— Work order —
Write out exactly the lines between the line containing "How do I perform: Click the Trains" and the end of the records, counting both ends, and leave out all pictures.

(Stored data entries)
┄┄┄┄┄┄

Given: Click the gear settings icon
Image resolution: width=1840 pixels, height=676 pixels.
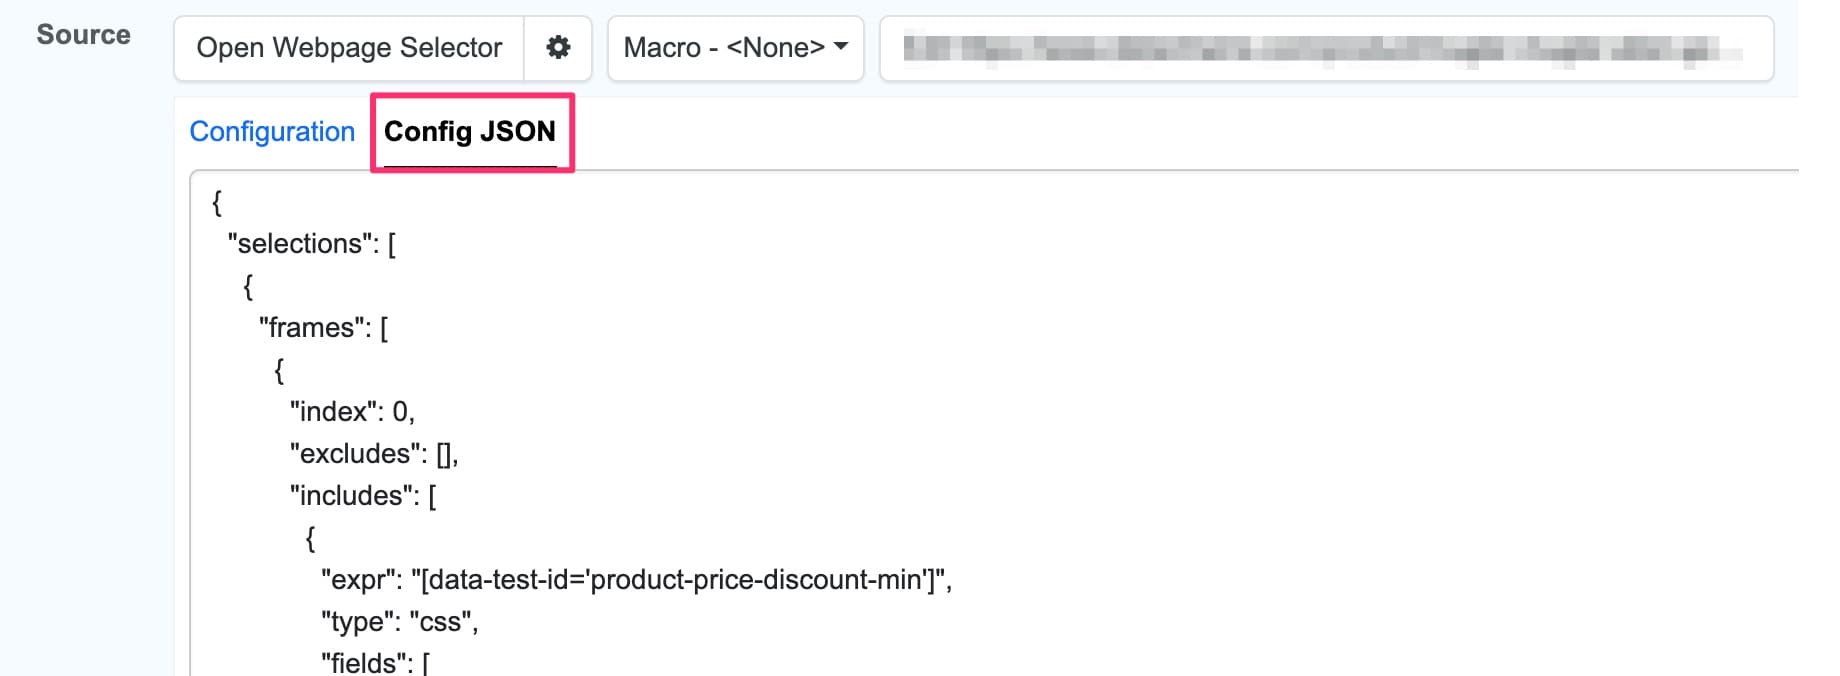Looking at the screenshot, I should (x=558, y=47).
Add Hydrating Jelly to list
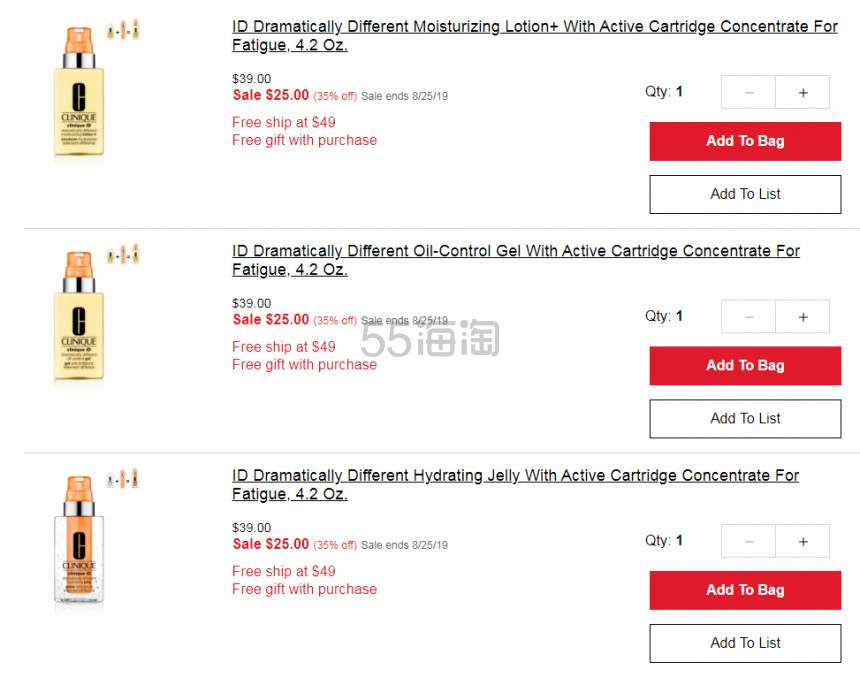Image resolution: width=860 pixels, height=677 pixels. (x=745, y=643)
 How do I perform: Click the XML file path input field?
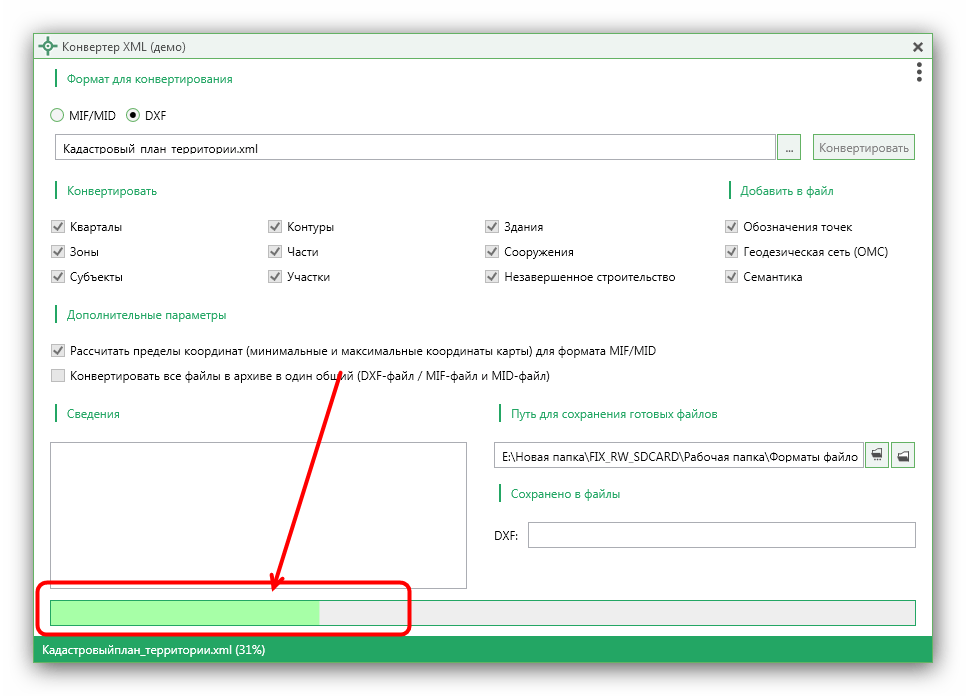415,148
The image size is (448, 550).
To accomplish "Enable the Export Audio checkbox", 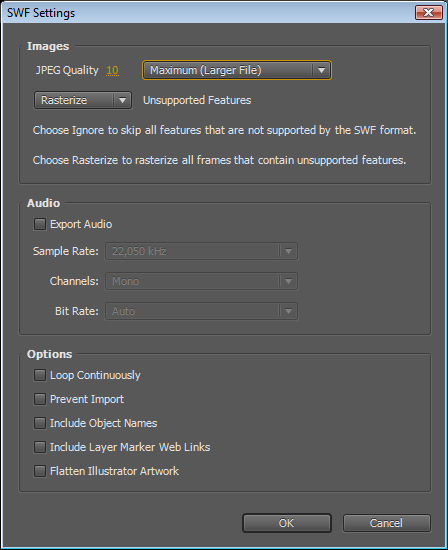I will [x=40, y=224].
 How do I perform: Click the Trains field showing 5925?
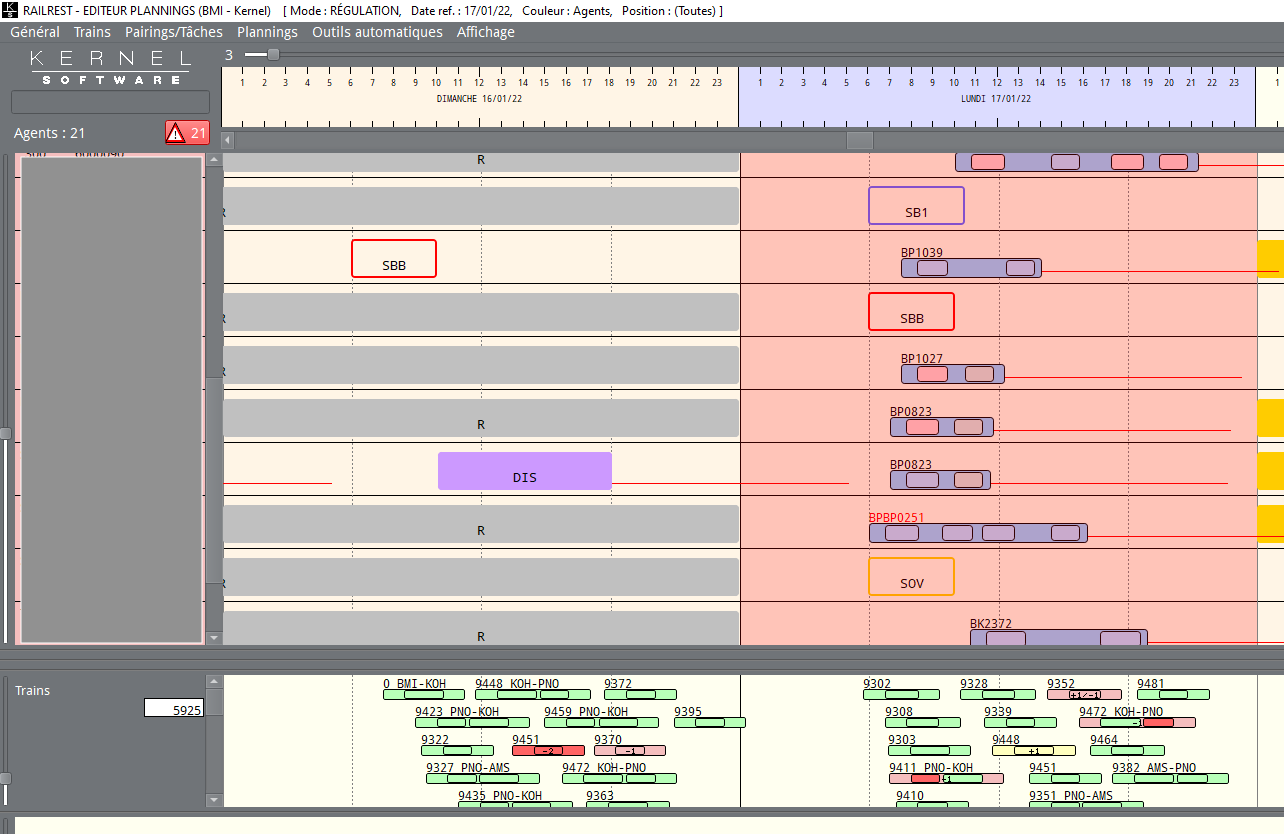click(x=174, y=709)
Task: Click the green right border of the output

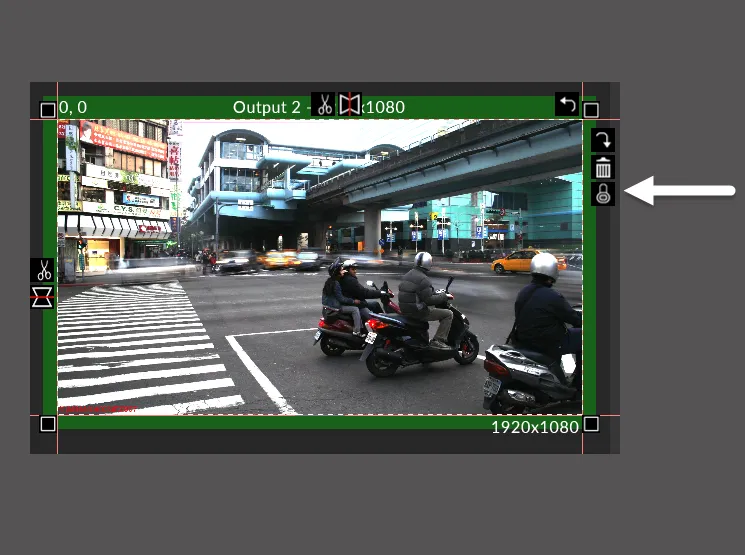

┄┄┄┄┄┄

— Solution for this task —
 How do I perform: Click the Trains field showing 5925?
click(x=174, y=709)
Task: Click the green right border of the output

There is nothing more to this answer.